### What you should do
Since the listing below shows pictures, leave them out and write out exactly the lines from the line with "The width and" to the line with "the Christmas Day", both included, and no others.

### Provided data

•••

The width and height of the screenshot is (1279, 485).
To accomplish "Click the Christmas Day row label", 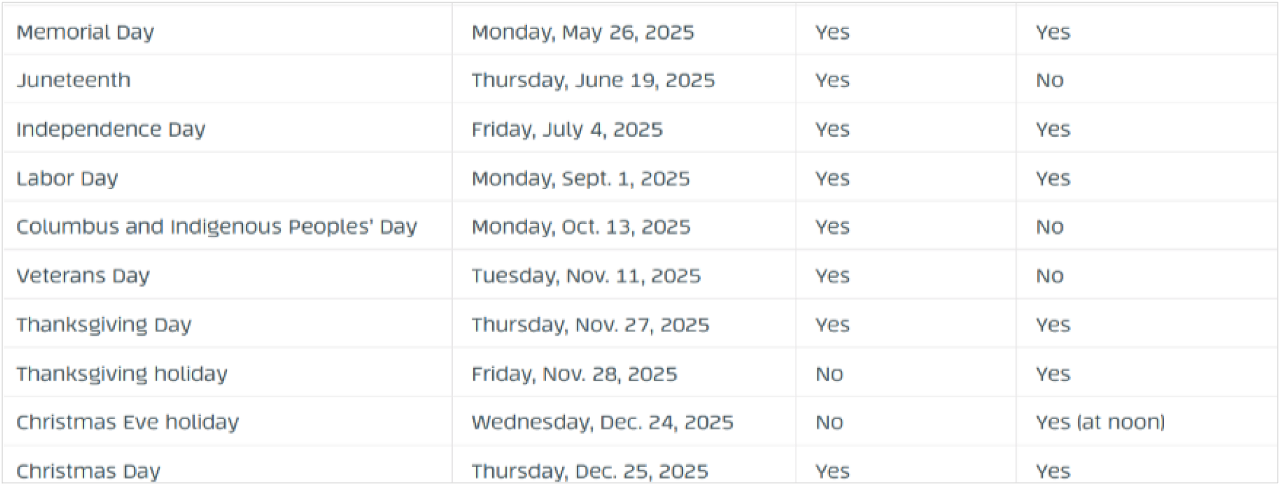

•••

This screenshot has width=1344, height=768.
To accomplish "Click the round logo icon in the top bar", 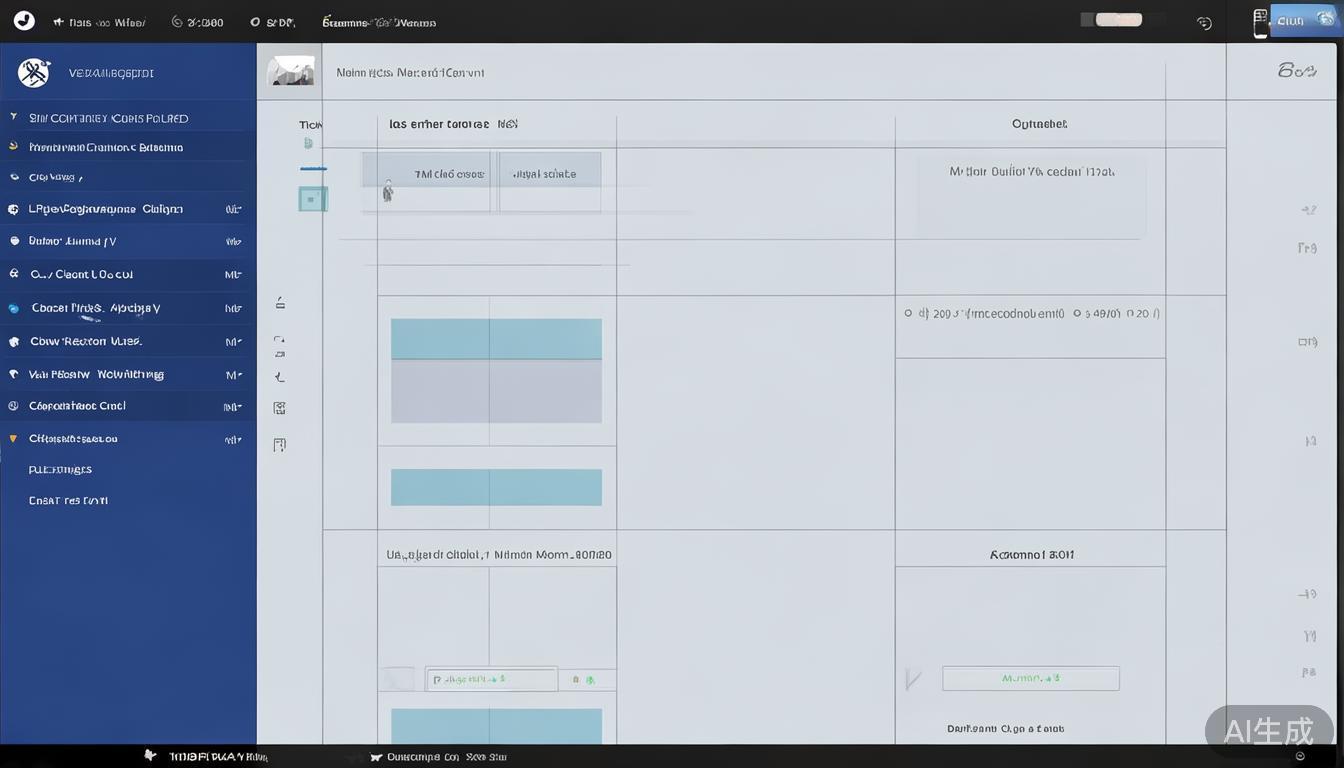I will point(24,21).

•••

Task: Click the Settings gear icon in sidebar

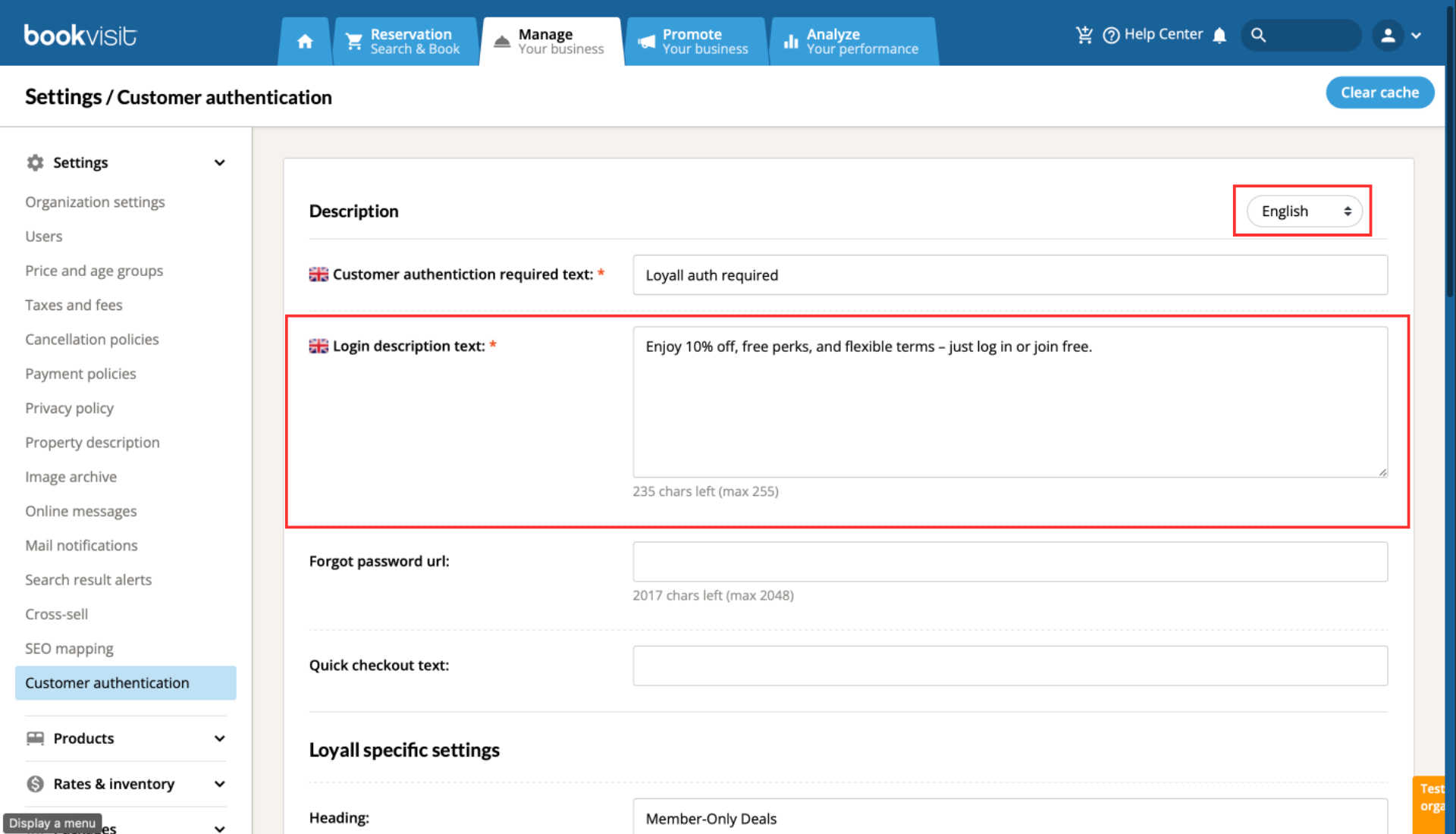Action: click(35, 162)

•••

### Answer to the problem
The width and height of the screenshot is (1279, 485).
To accomplish "Click the Christmas Day row label", 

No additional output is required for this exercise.